Приоткрою вам ещё один секрет. Почему нам не по себе, когда мы смотрим на Иуду? Потому что в картине спрятан не только страх, там есть и другая эмоция. Что вы скажете о луне? У гениального мастера на осуществление замысла работают все детали.
Последовало довольно продолжительное молчание: луна была изображена весьма достоверно – с тёмными пятнами на поверхности, и что-то меня в её изображении тревожило. Раздался насмешливый голос Лагина:
– Неужто лунный свет над Джованин выписан теми же красками?
– Ах, нет, не то! – отмахнулся Мятлин и, не в силах более терпеть, протянул к луне палец. – Смотрите: прямоугольная впадина, треугольная впадина и канал.
– О-о-о!.. – протянул вездесущий мальчик, – оно боится.
Присмотревшись, я понял, что лунный диск походит на перекошенное лицо. Удивительно, чего только не разглядит на картине знаток!
– Но в наших широтах луна не имеет лица, – услышал я наполненный сомнением голос Измайлова.
Критик был твёрд, как кремень:
– Во-первых, Брюллов писал в Италии, а во-вторых, сознайтесь, что и сами в детстве пытались обнаружить в луне сходство с человеческим лицом.
– И что это нам даёт? – скептически вытянул губы странный тип, поглядывая на далёкую луну за плечом Иуды.
– Отчаяние! – Мятлин провозгласил это слово, как приговор, и я тут же увидел, что луна похожа на запрокинутую голову с открытым ртом. – На лицо злодея наползает страх, но в душе у него царит Отчаяние!

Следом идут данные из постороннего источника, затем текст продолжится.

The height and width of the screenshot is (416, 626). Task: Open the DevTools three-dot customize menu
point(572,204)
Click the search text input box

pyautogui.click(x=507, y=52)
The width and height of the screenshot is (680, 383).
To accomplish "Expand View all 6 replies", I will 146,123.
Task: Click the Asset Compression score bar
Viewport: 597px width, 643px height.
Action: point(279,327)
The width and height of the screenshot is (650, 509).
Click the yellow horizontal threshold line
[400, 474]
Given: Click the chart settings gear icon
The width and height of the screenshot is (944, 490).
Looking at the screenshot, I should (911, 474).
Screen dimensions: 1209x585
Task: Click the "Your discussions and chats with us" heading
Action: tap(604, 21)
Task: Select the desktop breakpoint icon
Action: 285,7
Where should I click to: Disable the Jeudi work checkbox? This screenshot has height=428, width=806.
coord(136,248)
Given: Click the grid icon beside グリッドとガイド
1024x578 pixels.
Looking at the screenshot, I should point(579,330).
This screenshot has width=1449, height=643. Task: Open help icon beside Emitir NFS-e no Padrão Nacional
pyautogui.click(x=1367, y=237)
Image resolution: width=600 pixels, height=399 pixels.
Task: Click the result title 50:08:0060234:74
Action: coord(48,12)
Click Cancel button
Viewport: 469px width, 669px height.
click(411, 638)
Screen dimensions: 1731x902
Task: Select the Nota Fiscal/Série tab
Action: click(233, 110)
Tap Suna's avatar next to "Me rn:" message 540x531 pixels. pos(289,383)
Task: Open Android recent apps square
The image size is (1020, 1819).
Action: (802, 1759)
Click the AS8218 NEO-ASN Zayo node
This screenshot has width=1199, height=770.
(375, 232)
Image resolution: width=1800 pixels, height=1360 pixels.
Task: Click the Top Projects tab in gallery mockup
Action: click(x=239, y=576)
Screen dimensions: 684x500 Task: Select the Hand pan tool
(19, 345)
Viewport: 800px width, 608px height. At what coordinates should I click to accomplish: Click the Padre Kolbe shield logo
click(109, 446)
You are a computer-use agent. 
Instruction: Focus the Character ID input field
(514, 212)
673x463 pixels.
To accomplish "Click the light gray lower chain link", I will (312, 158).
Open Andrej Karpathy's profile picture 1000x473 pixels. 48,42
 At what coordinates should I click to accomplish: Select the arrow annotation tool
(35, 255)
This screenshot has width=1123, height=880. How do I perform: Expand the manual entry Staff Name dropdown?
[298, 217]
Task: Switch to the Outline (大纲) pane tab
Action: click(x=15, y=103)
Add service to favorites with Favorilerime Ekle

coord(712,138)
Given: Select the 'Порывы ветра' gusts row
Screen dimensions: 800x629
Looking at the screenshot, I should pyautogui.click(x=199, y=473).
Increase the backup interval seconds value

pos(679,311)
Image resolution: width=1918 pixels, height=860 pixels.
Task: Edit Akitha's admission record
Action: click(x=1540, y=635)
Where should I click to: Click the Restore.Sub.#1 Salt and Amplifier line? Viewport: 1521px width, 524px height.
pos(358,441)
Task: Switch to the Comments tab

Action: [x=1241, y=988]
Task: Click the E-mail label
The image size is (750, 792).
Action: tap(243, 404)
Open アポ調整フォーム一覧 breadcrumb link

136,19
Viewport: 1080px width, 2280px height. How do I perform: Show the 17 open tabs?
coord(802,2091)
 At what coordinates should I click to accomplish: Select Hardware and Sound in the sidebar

Наступила такая тишина, что стало слышно, как Лассаль-Тиханович водит карандашом по бумаге. И вдруг эту сгустившуюся тишину разрезал неприятный голос Лагина, – мне показалось, что в его интонациях сквозит зависть:
– Вы что же, придаёте «образу мыслей» художника больше значения, чем техническим деталям?
Критик с минуту помолчал, но вызов принял:
– Сейчас я давал объяснения людям, которые не слишком сведущи в технических деталях. Но если вы настаиваете – извольте: краски и лак Брюллова положены настолько точно, что блики на его картинах бывают исключительно при неправильном освещении. В этой галерее я заметил, что стенды с вашими полотнами чуть отвёрнуты от света: это происходит потому, что вы, Илья Ксенофонтович, не жалеете лака поверх доспехов Марса и глаз ваших заказчиков.
– Особенности моего письма требуют специального художественного освещения! – вспылил Лагин, и его лицо пошло пятнами.
– Отчего же особенности письма господина Терновского не требуют этого, а довольствуются природным освещением? – уязвил противника критик.
– Что вы говорите? – я заметил, что Терновский только что подошёл и с интересом разглядывает оппонентов, словно персонажей картины.
– У него романтический упадок, а у меня романтика бытия! – прошипел Лагин.
– У него – философия, а у вас – открытки, – парировал Мятлин.
– Что?!..
– Господа! – Гарелин примирительно поднял руки. – Давайте будем обсуждать только Карла Павловича Брюллова. Думаю, лимонад нас немного охладит.
В это мгновение хозяин чуть не споткнулся о мальчика, который уже сидел на корточках, подперев подбородок рукой, и с наслаждением наблюдал за великолепной ссорой.
Из-за дождя в зале заметно стемнело, и Гарелин приказал Филиппу включить освещение. Как только зажглись светильники, их отражённые огни весело разбежались по зеркальному потолку, а я был приятно удивлён, поскольку успел забыть об этом изобретении Филиппа. И сразу кожа на лице Иуды, несмотря на его страшное, потустороннее выражение, приобрела живой тёплый оттенок. Словно в подтверждение слов Мятлина на щеках героев полотен Лагина вспыхнул горячечный румянец. Непоседливый мальчик принялся разглядывать своё отражение на потолке; тихая жена Алдатова что-то нашёптывала супругу.
Странный грек качнул пару раз головой и, как бы невзначай, спросил:
– Не отдадите ли вашего Иуду за семьдесят тысяч рублей?